Text shown:
__________
Radical Chain Mechanisms: Termination & Summary


Uploaded by lamechivanes on 28.12.2010

Transcript:
In the last webcast
we saw how propagation steps rely on reactions
between odd electron radical intermediates
and even electron substrates.
However, these kinds of reactions
are not the only possibilities
when we consider the witches brew of radical intermediates
that may be present in a radical chain reaction
at any given time.
Another possibility is the combination
of two odd electron species to form an even electron product.
In fact, because such a reaction transforms
two highly unstable open shell molecules
to a closed shell even electron product,
it is extremely favorable
when run in a controlled environment
such as the gas phase.
In the context of radical chain mechanisms,
combinations of two radical intermediates
to form undesired even electron products
are called termination steps because they terminate
a radical's progress around the cycle of propagation.
If termination steps are so favorable,
why don't they dominate the reactivity of radicals?
We'll resolve this conundrum shortly,
but first let's look at some examples of termination steps
in the context of hydrobromination.
Any two radical intermediates from the propagation stage
may combine in a conceivable termination step.
In this first example, Br dot,
combines with the product of addition of Br radical
to the alkene, yielding halogenated product.
Because they reacted with each other,
both radicals are removed from the cycle of propagation
by this step.
In the second example, two molecules of alkyl radical
combine to give a C-C coupled product.
Here, substrate is consumed but no new radical is generated,
leaving some HBr unreacted.
__________
Given records:

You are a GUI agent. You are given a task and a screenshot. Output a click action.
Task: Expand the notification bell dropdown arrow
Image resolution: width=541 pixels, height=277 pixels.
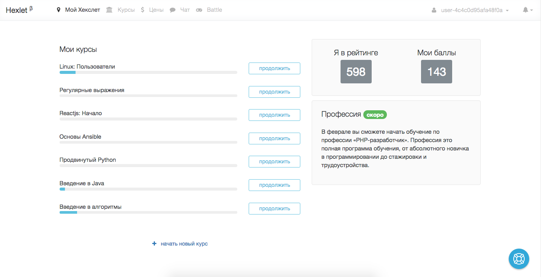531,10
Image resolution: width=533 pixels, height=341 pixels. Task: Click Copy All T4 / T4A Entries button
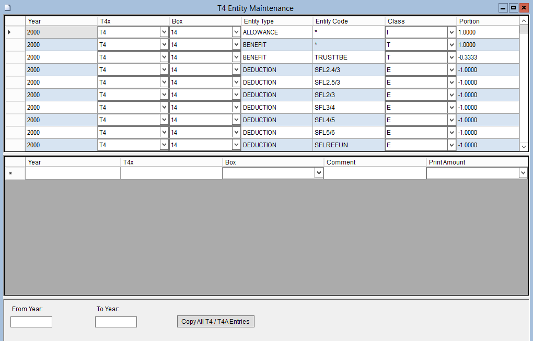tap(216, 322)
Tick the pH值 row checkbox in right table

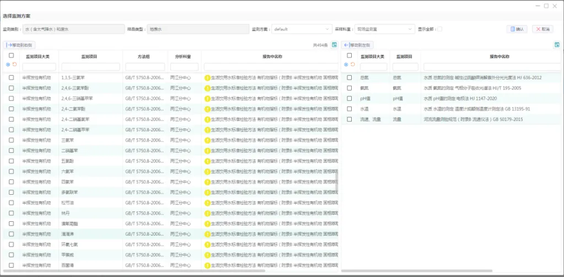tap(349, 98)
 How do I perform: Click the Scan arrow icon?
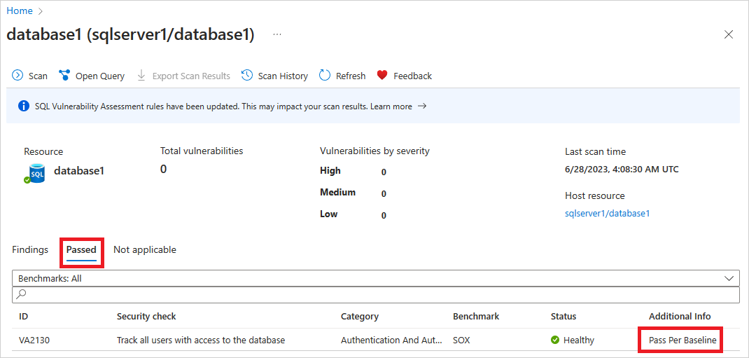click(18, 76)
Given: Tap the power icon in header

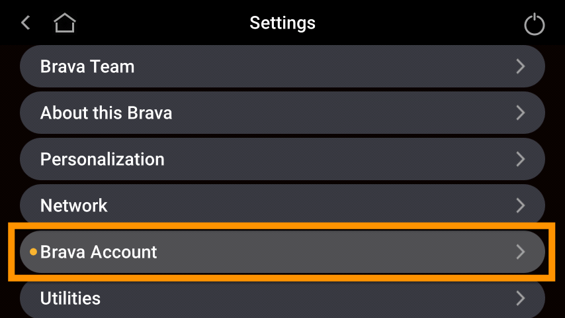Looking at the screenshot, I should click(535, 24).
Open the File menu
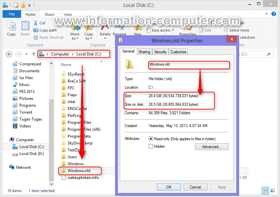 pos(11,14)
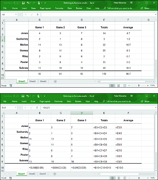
__________
The task:
Can you reproduce the transcript on radical termination steps in full, word for word? The listing has no connection to the transcript on radical termination steps.

Reply to the task:
Radical Chain Mechanisms: Termination & Summary


Uploaded by lamechivanes on 28.12.2010

Transcript:
In the last webcast
we saw how propagation steps rely on reactions
between odd electron radical intermediates
and even electron substrates.
However, these kinds of reactions
are not the only possibilities
when we consider the witches brew of radical intermediates
that may be present in a radical chain reaction
at any given time.
Another possibility is the combination
of two odd electron species to form an even electron product.
In fact, because such a reaction transforms
two highly unstable open shell molecules
to a closed shell even electron product,
it is extremely favorable
when run in a controlled environment
such as the gas phase.
In the context of radical chain mechanisms,
combinations of two radical intermediates
to form undesired even electron products
are called termination steps because they terminate
a radical's progress around the cycle of propagation.
If termination steps are so favorable,
why don't they dominate the reactivity of radicals?
We'll resolve this conundrum shortly,
but first let's look at some examples of termination steps
in the context of hydrobromination.
Any two radical intermediates from the propagation stage
may combine in a conceivable termination step.
In this first example, Br dot,
combines with the product of addition of Br radical
to the alkene, yielding halogenated product.
Because they reacted with each other,
both radicals are removed from the cycle of propagation
by this step.
In the second example, two molecules of alkyl radical
combine to give a C-C coupled product.
Here, substrate is consumed but no new radical is generated,
leaving some HBr unreacted.